For the records below, print the lines from the line with "You are a computer-use agent. 266x159 pixels." through the line with "Instruction: Click the MKOI team logo" exactly as written; include both end lines and exclude the rest.

(Supplied data Opens)

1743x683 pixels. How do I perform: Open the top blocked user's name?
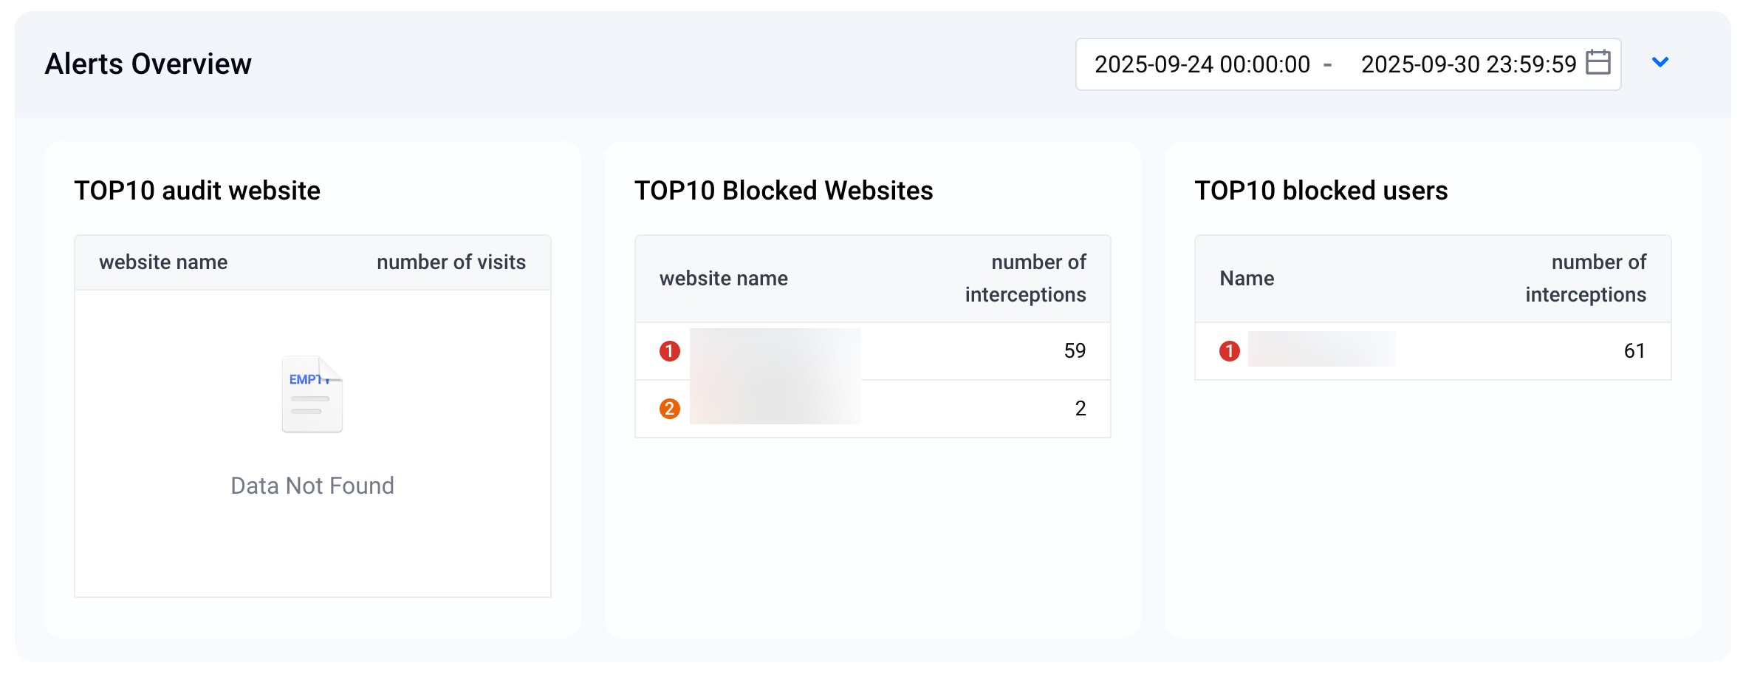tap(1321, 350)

(Supplied data Closes)
(Supplied data Opens)

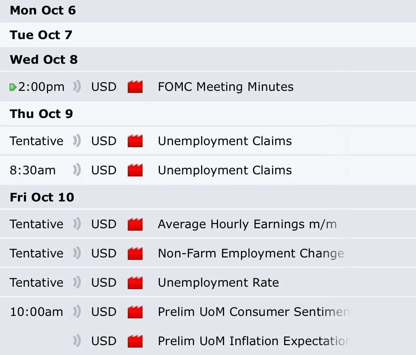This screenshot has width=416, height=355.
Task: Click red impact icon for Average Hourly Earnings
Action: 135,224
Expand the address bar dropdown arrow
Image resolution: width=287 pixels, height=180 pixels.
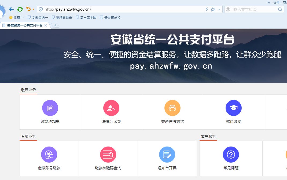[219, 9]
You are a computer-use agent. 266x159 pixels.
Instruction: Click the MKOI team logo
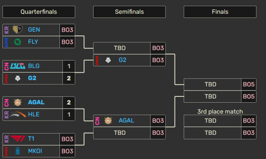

(Supplied data Closes)

- _Task output_
You are a computer-use agent. 266x159 pixels.
Instruction: Click the MKOI team logo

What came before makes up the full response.